● Text section:
[Start of section]

Standing in line: Meanwhile, one of the busiest home tracts in the county is in Goshen where Smee Builders has broken ground on Cottontail Hollow — a 110 lot subdivision near Ave 308. Builder Gary Smee says when all phases are add in, there will be more than 300 homes. Prices go from $150,000 to $180,000.

“We got them standing in line to buy the product,” says Smee, in part because of attractive USDA financing offered to low income buyers.

Milk price slump

Exports of milk products in December are down 21 percent from a year earlier and the slump is hitting the dairyman in the pocketbook.

“Our milk prices are down 25 percent from November and it kind of puts a bind in the party,” said Tulare County dairyman Tom Barcellos. The drop in prices follows many months of good returns however, and Barcellos is stoic. “I can’t believe anyone would be surprised that something like this would happen.”

One major factor is the decision by China to shut down purchases of milk products from U.S. suppliers including local co-ops .

The drop in demand has hit member milk checks starting late this summer. “The Chinese appeared to overestimate demand as well as understate their own production.”

Regarding plans by the co-ops to move to a federal order Barcellos, who is president of Western United Dairymen, counsels a wait and see attitude noting the final deal is two years off. “We need to get the best prices from CDFA in the meantime,” he says, “or we will have more dairymen going out of business.”

The industry is Tulare County’s largest.

Pixley Biogas holds grand opening

A project that is the first California digester to use agricultural waste to create renewable natural gas to power another renewable energy facility was dedicated during the farm show this week. The project — Pixley Biogas — was controversial to some, utilizing 1.4 million gallons of dairy waste to power a Pixley ethanol plant.

Lyle Schlyer, President of Calgren Renewable Fuels says, “I am proud of the contribution that Calgren can make to this incredibly green, low-carbon intensity project. Digesters are often talked about, but actually building one and getting it into operation doesn’t happen all that often. This is a marriage of industrial and dairy interests.”

The California Energy Commission recently issued rules that could send the number of digester projects around the state skyrocketing, says one of the companies involved in the venture. Regenis vice president Bryan VanLoo said “Our mission is to reimagine reusable resources. In the case of California, that potential is almost limitless. Utilizing digesters would not only create hundreds of new construction and operation jobs in rural communities like Tulare County, but there is enough organic waste to power 2 to 3 million homes or to generate 2.5 billion gallons of clean, ultra-low carbon transportation fuels.”

Rare agreement on delta fish issue

The State Water Resources Control Board will hold a public workshop Feb 18 on a plan that could send more water south of the Delta. In a rare move of unanimity both federal and state fish and wildlife agencies have joined a bipartisan congressional effort promote “flexibility” in deciding whether to send water south that could help water-starved communities and farmers “in dire need.”

With the state in its fourth year of below average rain, Dan Nelson, director of the San Luis & Delta Mendota Water Authority, says it is heartening to have these agencies on the same page for a change with only the staff executive director at the water board standing in the way. “The full board can unwind that decision Feb. 18,” adds Nelson.

A Feb. 11 letter signed by congressional Democrats and Republicans from the Central Valley and Diane Feinstein urges adoption of the flexibility measure noting that “we are running out of time and water” to make the adjustment.

[End of section]

● About this task:
Can you copy the local farm and water news text word for word, from "Exports of milk" through "local co-ops ."?

● Dataset excerpts:
[Start of section]

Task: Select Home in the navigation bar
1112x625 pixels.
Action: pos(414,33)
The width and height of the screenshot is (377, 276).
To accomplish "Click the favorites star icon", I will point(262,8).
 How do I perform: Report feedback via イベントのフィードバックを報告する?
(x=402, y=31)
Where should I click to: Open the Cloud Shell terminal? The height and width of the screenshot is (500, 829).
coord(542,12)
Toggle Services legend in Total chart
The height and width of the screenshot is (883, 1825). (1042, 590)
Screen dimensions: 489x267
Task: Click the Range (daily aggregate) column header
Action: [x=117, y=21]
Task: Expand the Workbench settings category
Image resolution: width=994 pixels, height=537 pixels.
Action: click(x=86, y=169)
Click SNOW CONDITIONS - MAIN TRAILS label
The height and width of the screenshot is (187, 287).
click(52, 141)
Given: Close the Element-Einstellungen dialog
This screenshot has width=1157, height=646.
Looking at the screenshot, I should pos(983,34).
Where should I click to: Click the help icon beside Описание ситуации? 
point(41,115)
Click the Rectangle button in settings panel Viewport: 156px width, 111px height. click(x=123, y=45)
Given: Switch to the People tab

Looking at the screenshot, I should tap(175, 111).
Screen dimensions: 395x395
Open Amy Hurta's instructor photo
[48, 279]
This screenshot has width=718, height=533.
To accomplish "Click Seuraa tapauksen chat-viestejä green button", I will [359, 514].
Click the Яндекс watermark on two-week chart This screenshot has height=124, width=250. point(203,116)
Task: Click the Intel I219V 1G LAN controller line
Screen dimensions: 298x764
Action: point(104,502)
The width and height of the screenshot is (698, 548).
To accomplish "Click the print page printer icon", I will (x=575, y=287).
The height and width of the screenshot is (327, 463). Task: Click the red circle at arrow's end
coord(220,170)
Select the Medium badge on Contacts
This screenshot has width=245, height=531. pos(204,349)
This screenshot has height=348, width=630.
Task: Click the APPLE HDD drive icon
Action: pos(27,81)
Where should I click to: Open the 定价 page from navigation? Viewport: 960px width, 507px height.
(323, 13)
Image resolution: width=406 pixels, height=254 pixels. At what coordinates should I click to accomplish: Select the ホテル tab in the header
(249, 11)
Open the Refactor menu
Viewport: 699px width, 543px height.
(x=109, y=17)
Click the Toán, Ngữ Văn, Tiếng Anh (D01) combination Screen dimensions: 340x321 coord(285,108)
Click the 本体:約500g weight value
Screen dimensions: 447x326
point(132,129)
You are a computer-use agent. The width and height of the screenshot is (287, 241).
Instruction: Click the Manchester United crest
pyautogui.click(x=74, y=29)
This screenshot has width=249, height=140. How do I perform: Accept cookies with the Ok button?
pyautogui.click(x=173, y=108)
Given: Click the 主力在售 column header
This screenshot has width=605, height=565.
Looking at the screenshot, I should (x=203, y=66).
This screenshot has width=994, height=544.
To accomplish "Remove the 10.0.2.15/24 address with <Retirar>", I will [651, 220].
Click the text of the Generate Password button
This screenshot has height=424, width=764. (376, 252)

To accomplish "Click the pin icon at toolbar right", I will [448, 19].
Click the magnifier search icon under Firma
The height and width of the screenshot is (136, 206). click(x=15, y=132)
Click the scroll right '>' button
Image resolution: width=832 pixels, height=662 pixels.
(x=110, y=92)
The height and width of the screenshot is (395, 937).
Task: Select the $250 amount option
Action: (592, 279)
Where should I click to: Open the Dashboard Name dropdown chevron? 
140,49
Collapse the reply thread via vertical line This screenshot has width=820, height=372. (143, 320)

[End of section]

● Answer section:
Exports of milk products in December are down 21 percent from a year earlier and the slump is hitting the dairyman in the pocketbook.

“Our milk prices are down 25 percent from November and it kind of puts a bind in the party,” said Tulare County dairyman Tom Barcellos. The drop in prices follows many months of good returns however, and Barcellos is stoic. “I can’t believe anyone would be surprised that something like this would happen.”

One major factor is the decision by China to shut down purchases of milk products from U.S. suppliers including local co-ops .